╭─ PROVIDED RECORDS

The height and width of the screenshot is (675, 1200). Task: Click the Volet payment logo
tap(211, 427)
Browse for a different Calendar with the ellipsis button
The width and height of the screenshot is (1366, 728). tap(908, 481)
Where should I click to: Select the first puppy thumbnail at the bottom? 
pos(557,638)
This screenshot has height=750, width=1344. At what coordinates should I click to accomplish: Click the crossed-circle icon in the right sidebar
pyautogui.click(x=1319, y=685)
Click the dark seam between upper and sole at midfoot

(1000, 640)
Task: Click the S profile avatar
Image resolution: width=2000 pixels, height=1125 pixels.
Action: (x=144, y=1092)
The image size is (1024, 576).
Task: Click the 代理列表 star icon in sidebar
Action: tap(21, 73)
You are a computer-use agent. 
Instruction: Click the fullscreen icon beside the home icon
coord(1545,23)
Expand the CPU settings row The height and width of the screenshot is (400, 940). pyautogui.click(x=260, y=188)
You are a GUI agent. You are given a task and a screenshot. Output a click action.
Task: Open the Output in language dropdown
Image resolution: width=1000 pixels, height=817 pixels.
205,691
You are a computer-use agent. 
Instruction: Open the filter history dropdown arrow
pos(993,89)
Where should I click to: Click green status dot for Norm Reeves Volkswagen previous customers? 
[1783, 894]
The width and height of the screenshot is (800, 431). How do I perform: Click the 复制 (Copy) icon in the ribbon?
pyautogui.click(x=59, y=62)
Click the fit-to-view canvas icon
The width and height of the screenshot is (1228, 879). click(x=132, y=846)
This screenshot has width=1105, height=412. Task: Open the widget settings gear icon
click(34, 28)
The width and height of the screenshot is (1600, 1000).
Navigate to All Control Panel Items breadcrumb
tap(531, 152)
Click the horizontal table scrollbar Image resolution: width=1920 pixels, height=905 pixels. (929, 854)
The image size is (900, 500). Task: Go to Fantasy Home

╰─

**ABOUT THIS EXERCISE:** In the data above, which lines have "Output"? Report each of them.

**ANSWER:**
You are a GUI agent. You are given a task and a screenshot. Output a click action.
Task: Open the Output in language dropdown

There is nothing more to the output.